DATA SUPPLIED
============================================================

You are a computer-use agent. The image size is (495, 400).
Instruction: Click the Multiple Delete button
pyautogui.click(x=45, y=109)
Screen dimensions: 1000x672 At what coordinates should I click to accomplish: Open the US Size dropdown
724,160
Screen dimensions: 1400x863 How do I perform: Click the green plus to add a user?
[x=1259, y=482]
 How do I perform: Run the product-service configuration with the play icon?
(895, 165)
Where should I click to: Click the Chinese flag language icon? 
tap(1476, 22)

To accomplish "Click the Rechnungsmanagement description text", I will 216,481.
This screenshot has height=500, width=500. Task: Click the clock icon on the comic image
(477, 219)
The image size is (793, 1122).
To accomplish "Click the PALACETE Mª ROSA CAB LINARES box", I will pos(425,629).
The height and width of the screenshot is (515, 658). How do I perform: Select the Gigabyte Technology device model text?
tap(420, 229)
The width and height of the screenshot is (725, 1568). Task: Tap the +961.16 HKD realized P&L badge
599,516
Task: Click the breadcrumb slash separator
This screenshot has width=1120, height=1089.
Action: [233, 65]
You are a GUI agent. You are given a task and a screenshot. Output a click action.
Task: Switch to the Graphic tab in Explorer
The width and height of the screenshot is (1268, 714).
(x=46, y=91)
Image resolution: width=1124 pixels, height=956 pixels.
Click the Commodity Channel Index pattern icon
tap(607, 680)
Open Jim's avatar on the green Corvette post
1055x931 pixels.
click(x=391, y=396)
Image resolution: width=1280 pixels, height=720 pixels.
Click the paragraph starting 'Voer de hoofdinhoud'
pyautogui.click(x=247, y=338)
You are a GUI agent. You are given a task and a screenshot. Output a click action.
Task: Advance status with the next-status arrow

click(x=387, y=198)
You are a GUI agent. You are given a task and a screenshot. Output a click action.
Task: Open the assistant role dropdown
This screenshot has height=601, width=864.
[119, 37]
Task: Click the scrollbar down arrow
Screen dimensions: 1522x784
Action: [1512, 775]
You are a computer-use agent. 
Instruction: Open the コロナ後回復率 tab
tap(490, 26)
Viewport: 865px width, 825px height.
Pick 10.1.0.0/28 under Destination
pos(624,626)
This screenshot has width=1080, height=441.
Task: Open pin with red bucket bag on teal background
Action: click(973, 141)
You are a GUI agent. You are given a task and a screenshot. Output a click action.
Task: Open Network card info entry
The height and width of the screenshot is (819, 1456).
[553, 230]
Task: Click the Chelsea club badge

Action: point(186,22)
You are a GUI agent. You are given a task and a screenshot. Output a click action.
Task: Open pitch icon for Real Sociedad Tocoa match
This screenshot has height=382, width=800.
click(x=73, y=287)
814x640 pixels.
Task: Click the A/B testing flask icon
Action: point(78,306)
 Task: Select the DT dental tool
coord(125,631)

============================================================

PROBLEM TO WORK ON
Reproduce the lines of the listing above, from the line with "Image resolution: width=1280" up to and including the line with "click(x=387, y=198)", and nothing else.

THE REPLY
Image resolution: width=1280 pixels, height=720 pixels.
Click the paragraph starting 'Voer de hoofdinhoud'
pyautogui.click(x=247, y=338)
You are a GUI agent. You are given a task and a screenshot. Output a click action.
Task: Advance status with the next-status arrow

click(x=387, y=198)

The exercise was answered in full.